→ **Exercise objective**:
Without any pictures, retype exactly the lines that begin at the one holding "You are a computer-use" and end at the last line of the data below.

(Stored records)
□ □ □ □ □ □ □
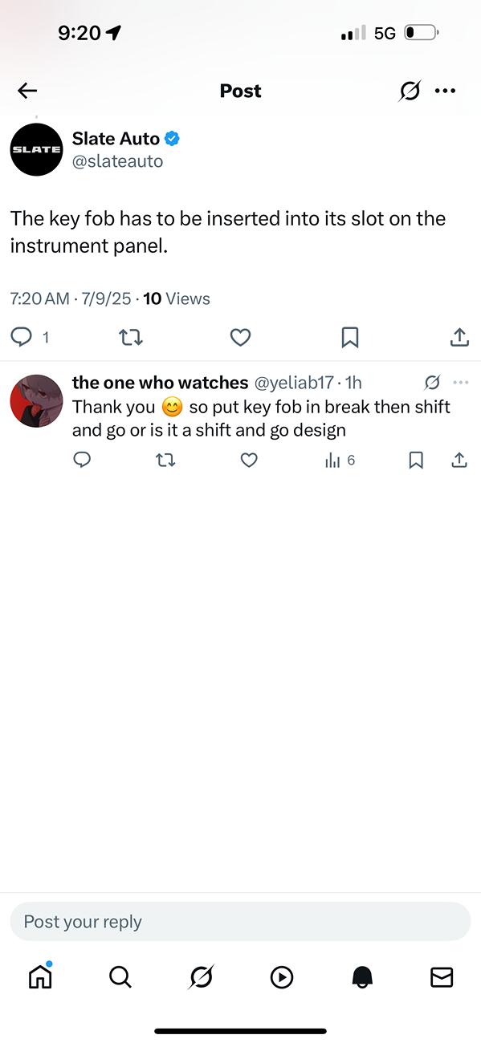Screen dimensions: 481x1043
Task: Open Grok icon in the post header
Action: pyautogui.click(x=410, y=91)
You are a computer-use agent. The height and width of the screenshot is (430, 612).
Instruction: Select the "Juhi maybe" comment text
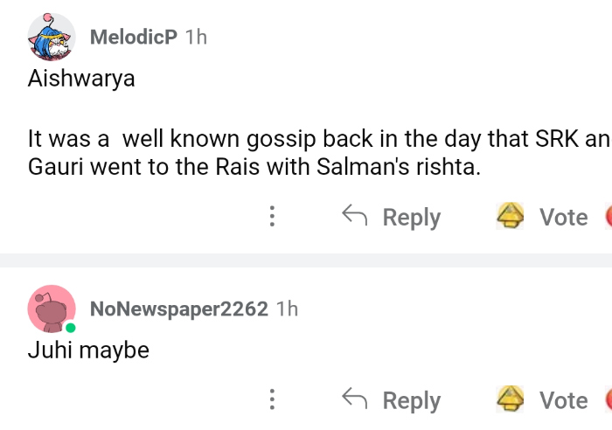88,350
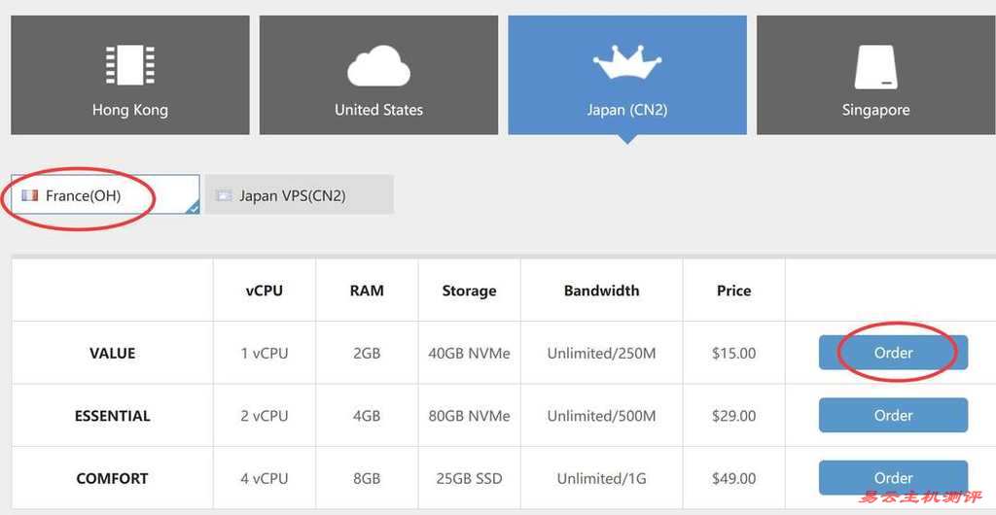Open the United States tab
This screenshot has width=996, height=515.
point(378,75)
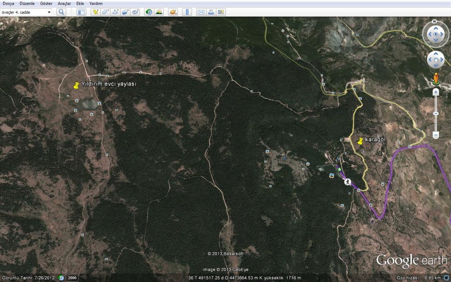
□ □ □ □ □ □ □
→ **Your response**:
You are a computer-use agent. The height and width of the screenshot is (430, 612).
Instruction: Select the "Juhi maybe" comment text
88,350
Open the United States tab
This screenshot has width=996, height=515.
point(378,75)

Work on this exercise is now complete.